# KUTIPAN DOKUMEN
Maju mundur pembatasan jumlah gerai waralaba



JAKARTA. Apa guna revisi aturan jika dampaknya tak bisa berujung pada pengembangan bisnis waralaba? Pertanyaan ini yang mengerucut dalam perdebatan tentang revisi jumlah gerai waralaba.

Kementerian Perdagangan telah merevisi satu-satunya pasal yang kerap menjadi “duri dalam daging”, Jumat (10/10) lalu. Sejak aturan tentang pembatasan gerai waralaba meluncur, pasal itu menjadi kontroversi. Dalam waktu dekat ini, aturan berdasarkan revisi terbaru akan disahkan.

Revisi tentang pembatasan gerai yang tak berlaku surut mendapat sorotan dari para pebisnis ritel. Maklum, sebelum direvisi, aturan yang mulai disusun sejak dua tahun lalu itu merupakan aturan yang digadang-gadang bisa mencegah monopoli waralaba oleh beberapa pemilik master franchise kuliner di Indonesia.

# DATA MENTAH
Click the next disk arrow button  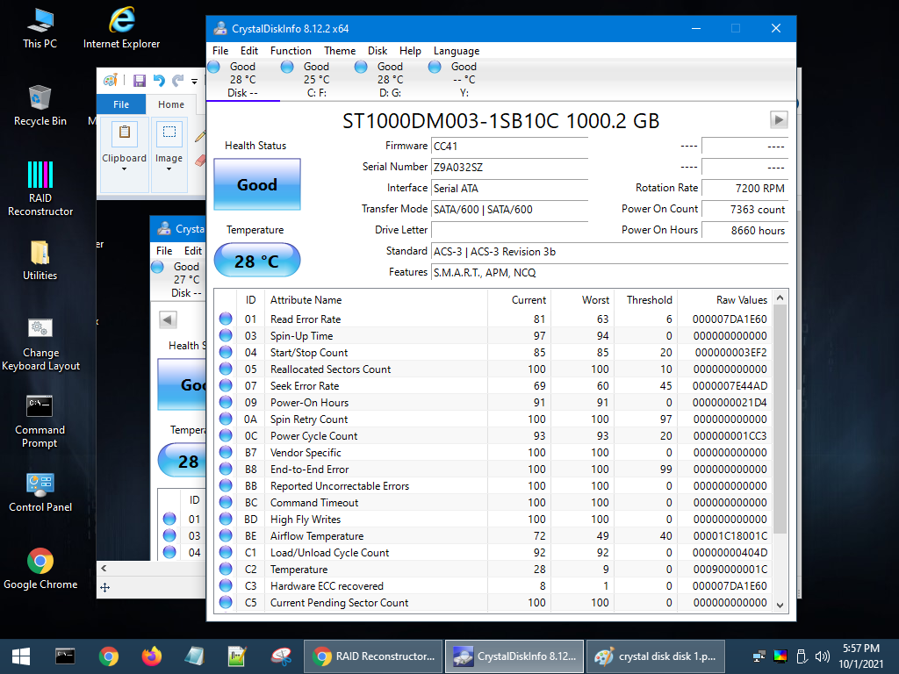(x=779, y=120)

# SASARAN TUGAS
Tuliskan ulang secara persis bagian artikel tentang pembatasan gerai waralaba, mulai dari "Revisi tentang pembatasan" dan terus sampai "kuliner di Indonesia.".

# JAWABAN AKHIR
Revisi tentang pembatasan gerai yang tak berlaku surut mendapat sorotan dari para pebisnis ritel. Maklum, sebelum direvisi, aturan yang mulai disusun sejak dua tahun lalu itu merupakan aturan yang digadang-gadang bisa mencegah monopoli waralaba oleh beberapa pemilik master franchise kuliner di Indonesia.